[169] Codrington, op. cit. p. 347.

There is sufficient evidence to show that the severe punishments adopted by peoples of a higher culture have been regarded by them as beneficial to society. The legislators themselves often refer to the deterrent effects of punishment.

The Peruvian Incas considered that light punishments gave confidence to evil-doers, whilst “through their great care in punishing a man’s first delinquency, they avoided the effects of his second and third, and of the host of others that are committed in every commonwealth where no diligence is observed to root up the evil plant at the commencement.”[170] According to the Prefatory Edict of the Emperor Kaung-hee, published in 1679, the chief ends proposed by the institution of punishments in the Chinese Empire “have been to guard against violence and injury, to repress inordinate desires, and to secure the peace and tranquillity of an honest and unoffending community.”[171] In the Laws of Manu punishment is described as a protector of all creatures:—“If the king did not, without tiring, inflict punishment on those worthy to be punished, the stronger would roast the weaker, like fish on a spit; the crow would eat the sacrificial cake and the dog would lick the sacrificial viands, and ownership would not remain with any one, the lower ones would usurp the place of the higher ones. The whole world is kept in order by punishment, for a guiltless man is hard to find; through fear of punishment the whole world yields the enjoyments which it owes.”[172] Even the gods, the Dânavas, the Gandharvas, the Râkshasas, the bird and snake deities, give the enjoyments due from them only if they are tormented by the fear of punishment.[173] In mediæval law-books determent is frequently referred to as an object of punishment.[174] And in more modern times, till the end of the eighteenth century at least, the idea that punishment should inspire fear was ever present to the minds of legislators.
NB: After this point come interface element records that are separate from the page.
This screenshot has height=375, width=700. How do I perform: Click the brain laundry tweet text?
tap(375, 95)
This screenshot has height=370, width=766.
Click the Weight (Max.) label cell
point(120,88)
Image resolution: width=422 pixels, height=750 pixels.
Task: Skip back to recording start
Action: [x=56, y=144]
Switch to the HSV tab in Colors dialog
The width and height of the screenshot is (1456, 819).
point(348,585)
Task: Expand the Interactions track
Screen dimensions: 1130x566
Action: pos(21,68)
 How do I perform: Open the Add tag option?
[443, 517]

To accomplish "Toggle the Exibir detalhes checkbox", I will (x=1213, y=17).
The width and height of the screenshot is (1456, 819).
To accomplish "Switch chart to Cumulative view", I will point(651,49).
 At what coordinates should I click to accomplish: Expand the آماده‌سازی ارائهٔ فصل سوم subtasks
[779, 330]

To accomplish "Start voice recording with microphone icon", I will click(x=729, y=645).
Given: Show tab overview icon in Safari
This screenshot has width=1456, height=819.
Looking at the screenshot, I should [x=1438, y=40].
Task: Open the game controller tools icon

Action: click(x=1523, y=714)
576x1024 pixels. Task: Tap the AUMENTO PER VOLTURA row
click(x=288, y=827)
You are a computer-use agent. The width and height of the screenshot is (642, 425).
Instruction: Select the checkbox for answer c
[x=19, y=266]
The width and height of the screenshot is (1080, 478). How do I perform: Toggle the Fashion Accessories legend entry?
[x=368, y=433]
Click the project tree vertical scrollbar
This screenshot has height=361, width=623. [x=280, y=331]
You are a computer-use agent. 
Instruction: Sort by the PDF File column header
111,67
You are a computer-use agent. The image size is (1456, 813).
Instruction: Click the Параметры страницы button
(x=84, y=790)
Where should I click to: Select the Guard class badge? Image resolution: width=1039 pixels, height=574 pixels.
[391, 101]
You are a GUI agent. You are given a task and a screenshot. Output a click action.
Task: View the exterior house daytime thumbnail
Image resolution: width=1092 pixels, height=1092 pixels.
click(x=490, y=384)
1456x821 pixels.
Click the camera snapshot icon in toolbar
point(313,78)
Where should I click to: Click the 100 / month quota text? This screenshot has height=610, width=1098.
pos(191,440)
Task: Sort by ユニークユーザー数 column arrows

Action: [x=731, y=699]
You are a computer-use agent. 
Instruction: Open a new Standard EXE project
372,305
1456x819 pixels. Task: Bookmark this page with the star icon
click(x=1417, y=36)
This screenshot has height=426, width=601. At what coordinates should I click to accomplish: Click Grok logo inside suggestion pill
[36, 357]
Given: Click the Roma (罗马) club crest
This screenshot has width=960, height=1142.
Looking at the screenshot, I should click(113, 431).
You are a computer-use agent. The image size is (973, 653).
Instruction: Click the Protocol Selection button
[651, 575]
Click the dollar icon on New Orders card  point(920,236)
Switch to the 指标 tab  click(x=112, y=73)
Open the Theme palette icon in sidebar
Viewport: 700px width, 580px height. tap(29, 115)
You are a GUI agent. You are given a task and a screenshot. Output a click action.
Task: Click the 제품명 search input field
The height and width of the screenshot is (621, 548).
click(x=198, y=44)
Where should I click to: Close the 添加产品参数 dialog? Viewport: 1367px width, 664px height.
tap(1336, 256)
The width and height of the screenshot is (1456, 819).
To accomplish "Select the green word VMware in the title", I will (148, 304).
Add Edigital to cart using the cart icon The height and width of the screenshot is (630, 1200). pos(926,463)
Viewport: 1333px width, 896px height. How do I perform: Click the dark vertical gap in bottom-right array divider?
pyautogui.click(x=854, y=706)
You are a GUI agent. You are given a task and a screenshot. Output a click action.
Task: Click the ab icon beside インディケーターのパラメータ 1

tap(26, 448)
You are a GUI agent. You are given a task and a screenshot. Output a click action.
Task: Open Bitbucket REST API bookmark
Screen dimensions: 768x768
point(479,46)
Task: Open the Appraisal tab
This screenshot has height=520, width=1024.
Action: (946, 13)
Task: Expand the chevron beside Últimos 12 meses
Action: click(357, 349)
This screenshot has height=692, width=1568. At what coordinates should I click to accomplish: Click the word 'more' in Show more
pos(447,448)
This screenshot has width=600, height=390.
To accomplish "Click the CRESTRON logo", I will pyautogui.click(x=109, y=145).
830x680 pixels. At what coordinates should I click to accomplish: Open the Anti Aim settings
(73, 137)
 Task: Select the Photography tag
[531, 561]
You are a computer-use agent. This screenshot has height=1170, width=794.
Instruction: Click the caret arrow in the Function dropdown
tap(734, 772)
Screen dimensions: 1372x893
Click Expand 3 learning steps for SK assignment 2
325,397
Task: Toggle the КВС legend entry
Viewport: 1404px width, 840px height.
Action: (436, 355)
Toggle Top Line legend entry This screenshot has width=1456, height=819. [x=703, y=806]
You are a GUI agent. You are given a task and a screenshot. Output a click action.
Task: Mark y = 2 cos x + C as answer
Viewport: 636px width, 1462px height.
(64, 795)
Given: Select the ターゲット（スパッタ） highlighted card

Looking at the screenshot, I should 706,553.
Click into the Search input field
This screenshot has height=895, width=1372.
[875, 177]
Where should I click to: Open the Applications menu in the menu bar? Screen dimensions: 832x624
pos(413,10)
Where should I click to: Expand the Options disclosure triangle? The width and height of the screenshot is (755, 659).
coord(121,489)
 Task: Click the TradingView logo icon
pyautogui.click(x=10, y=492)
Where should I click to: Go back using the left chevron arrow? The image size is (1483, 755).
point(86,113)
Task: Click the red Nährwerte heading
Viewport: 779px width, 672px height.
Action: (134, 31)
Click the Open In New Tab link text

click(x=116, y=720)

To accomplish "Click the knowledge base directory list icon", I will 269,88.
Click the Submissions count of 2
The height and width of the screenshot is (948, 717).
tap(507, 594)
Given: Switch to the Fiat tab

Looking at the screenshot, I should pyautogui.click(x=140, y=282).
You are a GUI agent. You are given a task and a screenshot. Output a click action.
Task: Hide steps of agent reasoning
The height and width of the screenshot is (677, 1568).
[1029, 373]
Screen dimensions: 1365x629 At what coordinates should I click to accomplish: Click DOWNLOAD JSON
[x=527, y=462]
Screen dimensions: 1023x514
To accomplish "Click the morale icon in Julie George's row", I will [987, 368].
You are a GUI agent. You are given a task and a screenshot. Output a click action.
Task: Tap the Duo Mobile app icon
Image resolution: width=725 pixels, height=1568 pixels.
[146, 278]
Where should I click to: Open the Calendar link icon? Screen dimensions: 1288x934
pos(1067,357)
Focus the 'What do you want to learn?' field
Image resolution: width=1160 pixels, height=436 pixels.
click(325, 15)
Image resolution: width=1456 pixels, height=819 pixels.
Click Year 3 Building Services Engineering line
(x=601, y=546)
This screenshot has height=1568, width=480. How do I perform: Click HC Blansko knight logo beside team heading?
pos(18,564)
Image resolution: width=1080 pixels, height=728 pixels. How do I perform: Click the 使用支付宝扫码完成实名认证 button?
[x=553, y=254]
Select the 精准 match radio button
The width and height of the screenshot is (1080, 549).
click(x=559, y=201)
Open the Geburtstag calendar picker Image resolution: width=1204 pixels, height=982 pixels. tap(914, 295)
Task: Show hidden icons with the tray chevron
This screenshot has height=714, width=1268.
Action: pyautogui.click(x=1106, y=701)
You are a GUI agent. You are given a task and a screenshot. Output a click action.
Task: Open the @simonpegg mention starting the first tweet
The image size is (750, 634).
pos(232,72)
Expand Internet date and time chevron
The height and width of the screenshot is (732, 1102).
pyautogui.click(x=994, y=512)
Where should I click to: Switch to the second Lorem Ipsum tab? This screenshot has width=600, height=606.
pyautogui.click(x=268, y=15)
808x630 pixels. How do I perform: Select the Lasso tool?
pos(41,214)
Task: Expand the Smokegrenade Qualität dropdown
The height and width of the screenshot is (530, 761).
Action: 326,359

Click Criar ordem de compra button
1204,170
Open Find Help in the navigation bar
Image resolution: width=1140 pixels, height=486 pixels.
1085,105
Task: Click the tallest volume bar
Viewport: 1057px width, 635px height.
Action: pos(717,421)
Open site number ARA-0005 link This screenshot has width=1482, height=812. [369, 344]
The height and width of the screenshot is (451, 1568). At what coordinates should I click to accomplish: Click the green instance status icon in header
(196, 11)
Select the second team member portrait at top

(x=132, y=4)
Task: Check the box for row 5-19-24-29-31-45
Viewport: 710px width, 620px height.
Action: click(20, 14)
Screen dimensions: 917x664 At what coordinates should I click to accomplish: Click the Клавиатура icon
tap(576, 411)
[170] Garcilasso de la Vega, op. cit. i. 151 sq.

[171] Ta Tsing Leu Lee, p. lxvii.

[172] Laws of Manu, vii. 14, 15, 20-22, 24 sq.

[173] Ibid. vii. 23.

[174] Leges Burgundionum, Leges Gundebati, 52: “Rectius enim paucorum condempnatione multitudo corregitur, quam sub specie incongruae civilitatis intromittatur occasio, quae licentiam tribuat delinquendi.” Capitulare Aquisgranense An. 802, 33: “Sed taliter hoc corripiantur, ut caeteri metum habeant talia perpetrandi” (Migne, Patrologiæ cursus, xcvii. 230). Chlotar II. Edictum de Synodo Parisiensi, 24: “In ipsum capitali sententia judicetur, qualiter alii non debeant similia perpetrare” (Migne, op. cit. lxxx. 454). For other instances, see Brunner, Deutsche Rechtsgeschichte, ii. 588, n. 6.

The same idea is also conspicuous in the practice of punishing criminals in public.[175] A petty thief in the pillory and a scold on the cucking-stool were, in earlier times, spectacles familiar to everybody, whilst persons still living remember seeing offenders publicly whipped in the streets. “A gallows or tree with a man hanging upon it,” says Mr. Wright, “was so frequent an object in the country that it seems to have been almost a natural ornament of a landscape, and it is thus introduced by no means uncommonly in mediæval manuscripts.”[176] In atrocious cases it was usual for the court to direct the murderer, after execution, to be hung upon a gibbet in chains near the place where the fact was committed, “with the intention of thereby deterring others from capital offences”; and in order that the body might all the longer serve this useful purpose, it was saturated with tar before it was hung in chains.[177] The popularity which mutilation as a punishment enjoyed during the Middle Ages was largely due to the opinion, that “a malefactor miserably living was a more striking example of justice than one put to death at once.”[178]

[175] Günther, Die Idee der Wiedervergeltung, i. 211 sq. n. 31.